- Occupation: Linguist

Academic background
- Alma mater: University of California, Berkeley
- Influences: James Matisoff

Academic work
- Institutions: California State University, Chico
- Main interests: Chamic languages, languages of East Asia

= Graham Thurgood =

American linguist

Graham Thurgood (杜冠明 (Dù Guānmíng)) is an American retired professor of linguistics at California State University, Chico.

Thurgood graduated with a Ph.D. in linguistics from University of California, Berkeley, where he studied under James Matisoff.

Thurgood's areas of specialization include tonogenesis, historical linguistics, language contact, and second language acquisition. Thurgood has reconstructed Chamic (Austronesian), the Hlai languages (Kra-Dai and Kam-Sui), and parts of Tibeto-Burman (Sino-Tibetan).

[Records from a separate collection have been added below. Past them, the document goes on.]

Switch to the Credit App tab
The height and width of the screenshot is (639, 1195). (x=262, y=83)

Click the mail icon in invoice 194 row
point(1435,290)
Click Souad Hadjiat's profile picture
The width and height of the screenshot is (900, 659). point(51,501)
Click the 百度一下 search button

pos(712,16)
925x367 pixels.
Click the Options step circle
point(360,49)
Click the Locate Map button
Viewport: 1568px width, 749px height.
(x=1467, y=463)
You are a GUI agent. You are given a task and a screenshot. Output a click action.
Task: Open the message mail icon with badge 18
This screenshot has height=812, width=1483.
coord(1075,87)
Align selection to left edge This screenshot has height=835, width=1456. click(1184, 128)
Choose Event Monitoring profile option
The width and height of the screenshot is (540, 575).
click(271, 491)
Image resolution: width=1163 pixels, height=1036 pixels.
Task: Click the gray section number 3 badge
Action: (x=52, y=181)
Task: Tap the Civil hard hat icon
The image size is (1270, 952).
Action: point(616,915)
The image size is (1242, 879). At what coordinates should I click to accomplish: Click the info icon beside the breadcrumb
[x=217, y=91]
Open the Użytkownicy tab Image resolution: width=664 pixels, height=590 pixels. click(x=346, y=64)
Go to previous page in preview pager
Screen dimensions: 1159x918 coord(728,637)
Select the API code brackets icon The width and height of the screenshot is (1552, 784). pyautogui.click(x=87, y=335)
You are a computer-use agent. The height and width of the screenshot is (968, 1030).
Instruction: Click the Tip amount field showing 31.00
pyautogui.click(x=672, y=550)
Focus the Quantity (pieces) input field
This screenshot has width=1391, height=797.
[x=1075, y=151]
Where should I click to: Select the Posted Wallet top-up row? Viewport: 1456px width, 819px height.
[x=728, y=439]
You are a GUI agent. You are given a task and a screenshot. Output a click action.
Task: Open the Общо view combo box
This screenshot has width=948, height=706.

Thurgood's tone work includes the reconstruction of tone in Chamic, internal reconstruction of tone in Jiamao, and a substantial article on tonogenesis in general.

==Selected Publications==
- Graham Thurgood (1999). "From ancient Cham to modern dialects: two thousand years of language contact and change : with an appendix of Chamic reconstructions and loanwords"
- Graham Thurgood. (1999). From Ancient Cham to Modern Dialects: Two Thousand Years of Language Contact and Change: With an Appendix of Chamic Reconstructions and Loanwords. Oceanic Linguistics Special Publications, No. 28, pp. i, iii-vii, ix-xiii, xv-xvii, 1–259, 261–275, 277–397, 399–407.
- Graham Thurgood. (1992). The aberrancy of the Jiamao dialect of Hlai: speculation on its origins and history. Southeast Asian Linguistics Society I, Edited by Martha Ratliff and Eric Schiller. Tempe: Arizona State University Southeast Asian Studies Publication Program. pp. 417–433.